- TASK PROMPT: Across these entries, count the lines holding the string "computer"; the number is the whole answer.

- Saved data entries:
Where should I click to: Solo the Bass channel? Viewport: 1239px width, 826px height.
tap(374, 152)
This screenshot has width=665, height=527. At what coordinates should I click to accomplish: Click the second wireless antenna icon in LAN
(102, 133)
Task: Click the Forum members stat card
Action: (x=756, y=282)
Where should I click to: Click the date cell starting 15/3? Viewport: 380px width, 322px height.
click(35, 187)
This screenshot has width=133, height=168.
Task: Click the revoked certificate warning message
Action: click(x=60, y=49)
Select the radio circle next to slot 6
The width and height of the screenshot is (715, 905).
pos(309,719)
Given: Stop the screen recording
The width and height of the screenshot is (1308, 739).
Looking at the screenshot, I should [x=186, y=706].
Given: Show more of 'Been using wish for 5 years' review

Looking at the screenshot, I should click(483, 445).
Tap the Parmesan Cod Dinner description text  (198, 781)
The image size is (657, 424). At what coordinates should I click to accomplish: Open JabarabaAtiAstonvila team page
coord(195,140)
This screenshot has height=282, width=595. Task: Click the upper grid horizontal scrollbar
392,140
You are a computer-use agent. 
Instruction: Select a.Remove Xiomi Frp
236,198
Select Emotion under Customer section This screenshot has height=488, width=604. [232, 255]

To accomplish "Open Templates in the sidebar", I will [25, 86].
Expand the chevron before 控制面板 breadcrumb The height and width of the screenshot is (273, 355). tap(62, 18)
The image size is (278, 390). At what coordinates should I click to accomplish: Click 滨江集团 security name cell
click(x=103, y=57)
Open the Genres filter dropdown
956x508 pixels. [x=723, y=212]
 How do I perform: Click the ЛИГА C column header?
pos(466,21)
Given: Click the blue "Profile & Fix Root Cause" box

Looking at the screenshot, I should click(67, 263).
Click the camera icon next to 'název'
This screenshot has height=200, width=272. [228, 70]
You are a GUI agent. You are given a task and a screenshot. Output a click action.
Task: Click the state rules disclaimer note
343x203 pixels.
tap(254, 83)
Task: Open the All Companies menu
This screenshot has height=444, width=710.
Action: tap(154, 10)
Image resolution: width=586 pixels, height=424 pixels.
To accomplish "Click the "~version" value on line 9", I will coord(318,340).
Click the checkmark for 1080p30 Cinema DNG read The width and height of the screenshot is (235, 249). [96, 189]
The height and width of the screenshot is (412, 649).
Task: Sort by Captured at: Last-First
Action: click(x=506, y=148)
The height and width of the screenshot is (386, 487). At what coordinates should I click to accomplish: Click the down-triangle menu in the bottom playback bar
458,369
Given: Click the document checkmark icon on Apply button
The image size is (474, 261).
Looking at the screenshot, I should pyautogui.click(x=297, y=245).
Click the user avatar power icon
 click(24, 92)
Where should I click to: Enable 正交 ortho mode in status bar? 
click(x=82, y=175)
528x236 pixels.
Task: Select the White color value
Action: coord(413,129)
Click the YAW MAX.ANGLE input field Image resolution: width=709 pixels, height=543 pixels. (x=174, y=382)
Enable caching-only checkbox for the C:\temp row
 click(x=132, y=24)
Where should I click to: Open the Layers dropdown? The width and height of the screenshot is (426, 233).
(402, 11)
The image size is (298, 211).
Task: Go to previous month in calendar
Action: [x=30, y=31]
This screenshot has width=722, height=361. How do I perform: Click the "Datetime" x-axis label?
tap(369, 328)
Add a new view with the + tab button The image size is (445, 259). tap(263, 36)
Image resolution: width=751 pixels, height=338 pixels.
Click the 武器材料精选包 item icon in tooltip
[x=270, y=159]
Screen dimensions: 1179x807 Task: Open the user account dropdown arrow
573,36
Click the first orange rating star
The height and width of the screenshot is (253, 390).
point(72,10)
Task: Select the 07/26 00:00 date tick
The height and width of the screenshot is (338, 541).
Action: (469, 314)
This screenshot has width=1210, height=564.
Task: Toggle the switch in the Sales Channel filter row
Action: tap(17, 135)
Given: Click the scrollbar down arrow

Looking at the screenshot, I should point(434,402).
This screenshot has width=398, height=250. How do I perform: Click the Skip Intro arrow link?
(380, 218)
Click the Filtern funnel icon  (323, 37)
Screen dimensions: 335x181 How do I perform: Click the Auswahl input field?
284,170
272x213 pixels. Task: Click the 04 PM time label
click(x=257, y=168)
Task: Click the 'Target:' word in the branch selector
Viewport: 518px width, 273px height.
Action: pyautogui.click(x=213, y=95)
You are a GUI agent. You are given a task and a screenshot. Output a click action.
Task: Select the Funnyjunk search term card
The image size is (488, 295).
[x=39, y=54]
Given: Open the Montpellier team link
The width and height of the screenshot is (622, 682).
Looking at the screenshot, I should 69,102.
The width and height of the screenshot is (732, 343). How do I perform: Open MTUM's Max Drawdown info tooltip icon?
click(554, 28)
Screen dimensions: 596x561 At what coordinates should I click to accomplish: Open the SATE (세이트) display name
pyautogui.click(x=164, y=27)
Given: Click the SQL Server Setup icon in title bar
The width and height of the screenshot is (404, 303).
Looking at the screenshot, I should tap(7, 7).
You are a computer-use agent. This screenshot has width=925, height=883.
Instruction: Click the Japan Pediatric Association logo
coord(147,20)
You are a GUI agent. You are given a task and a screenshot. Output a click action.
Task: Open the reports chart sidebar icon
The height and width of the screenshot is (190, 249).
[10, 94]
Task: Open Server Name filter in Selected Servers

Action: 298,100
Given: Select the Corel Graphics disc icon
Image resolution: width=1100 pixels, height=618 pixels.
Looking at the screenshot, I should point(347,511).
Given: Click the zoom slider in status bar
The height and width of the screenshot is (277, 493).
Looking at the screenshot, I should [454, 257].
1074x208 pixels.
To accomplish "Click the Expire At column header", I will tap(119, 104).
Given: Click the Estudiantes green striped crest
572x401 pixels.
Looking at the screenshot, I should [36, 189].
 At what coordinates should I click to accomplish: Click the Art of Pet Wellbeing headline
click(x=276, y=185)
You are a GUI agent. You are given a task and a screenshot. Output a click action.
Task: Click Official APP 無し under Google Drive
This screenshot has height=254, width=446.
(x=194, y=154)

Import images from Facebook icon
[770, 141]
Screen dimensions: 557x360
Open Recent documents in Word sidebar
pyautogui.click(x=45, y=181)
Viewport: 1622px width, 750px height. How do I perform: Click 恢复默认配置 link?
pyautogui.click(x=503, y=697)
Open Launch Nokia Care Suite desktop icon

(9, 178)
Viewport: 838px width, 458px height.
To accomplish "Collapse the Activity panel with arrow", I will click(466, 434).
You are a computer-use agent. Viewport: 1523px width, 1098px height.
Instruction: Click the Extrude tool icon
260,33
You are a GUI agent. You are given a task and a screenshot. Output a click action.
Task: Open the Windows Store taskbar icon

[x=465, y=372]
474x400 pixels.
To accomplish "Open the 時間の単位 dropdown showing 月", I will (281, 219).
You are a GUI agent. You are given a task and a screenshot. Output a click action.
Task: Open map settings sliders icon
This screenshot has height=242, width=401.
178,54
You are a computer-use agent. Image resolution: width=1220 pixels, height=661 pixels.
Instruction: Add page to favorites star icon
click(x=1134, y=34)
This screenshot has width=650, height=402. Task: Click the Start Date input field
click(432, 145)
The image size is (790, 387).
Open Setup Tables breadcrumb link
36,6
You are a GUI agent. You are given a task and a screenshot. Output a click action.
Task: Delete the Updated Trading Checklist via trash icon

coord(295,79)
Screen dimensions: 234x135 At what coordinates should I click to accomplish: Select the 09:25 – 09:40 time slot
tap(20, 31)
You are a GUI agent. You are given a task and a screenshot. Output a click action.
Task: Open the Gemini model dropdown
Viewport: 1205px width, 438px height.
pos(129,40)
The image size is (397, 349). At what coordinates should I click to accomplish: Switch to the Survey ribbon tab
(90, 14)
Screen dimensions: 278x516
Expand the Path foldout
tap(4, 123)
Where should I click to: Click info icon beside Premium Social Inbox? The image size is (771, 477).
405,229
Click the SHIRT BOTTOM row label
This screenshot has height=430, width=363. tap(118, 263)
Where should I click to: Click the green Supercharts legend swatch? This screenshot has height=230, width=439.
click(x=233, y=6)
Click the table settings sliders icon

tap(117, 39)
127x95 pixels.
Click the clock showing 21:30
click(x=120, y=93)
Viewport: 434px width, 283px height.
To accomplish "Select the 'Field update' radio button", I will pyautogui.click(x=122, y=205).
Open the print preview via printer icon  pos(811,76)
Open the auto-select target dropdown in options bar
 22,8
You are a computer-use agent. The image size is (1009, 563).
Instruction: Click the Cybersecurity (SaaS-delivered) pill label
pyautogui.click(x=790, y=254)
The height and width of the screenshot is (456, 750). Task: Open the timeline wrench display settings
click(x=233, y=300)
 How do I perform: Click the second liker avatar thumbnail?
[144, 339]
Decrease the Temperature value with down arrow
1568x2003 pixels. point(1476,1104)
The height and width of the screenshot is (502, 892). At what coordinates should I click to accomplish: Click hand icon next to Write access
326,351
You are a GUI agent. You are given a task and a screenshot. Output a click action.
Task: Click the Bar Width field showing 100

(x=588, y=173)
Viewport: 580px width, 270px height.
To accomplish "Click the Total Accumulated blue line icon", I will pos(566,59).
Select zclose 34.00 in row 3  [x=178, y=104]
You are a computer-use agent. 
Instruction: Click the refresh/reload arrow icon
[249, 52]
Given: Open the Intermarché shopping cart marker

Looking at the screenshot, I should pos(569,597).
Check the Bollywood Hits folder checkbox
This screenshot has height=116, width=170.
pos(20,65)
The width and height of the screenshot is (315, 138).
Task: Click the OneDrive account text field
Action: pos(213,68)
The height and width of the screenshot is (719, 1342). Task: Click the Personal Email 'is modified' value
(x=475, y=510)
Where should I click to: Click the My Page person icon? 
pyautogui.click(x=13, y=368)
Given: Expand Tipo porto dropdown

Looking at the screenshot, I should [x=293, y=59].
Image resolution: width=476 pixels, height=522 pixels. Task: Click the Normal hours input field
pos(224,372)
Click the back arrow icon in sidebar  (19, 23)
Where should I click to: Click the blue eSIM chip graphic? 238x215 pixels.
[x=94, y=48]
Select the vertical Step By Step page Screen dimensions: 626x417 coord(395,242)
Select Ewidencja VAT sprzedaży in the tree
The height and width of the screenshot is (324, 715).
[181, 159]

- RESULT OF THIS TASK: 6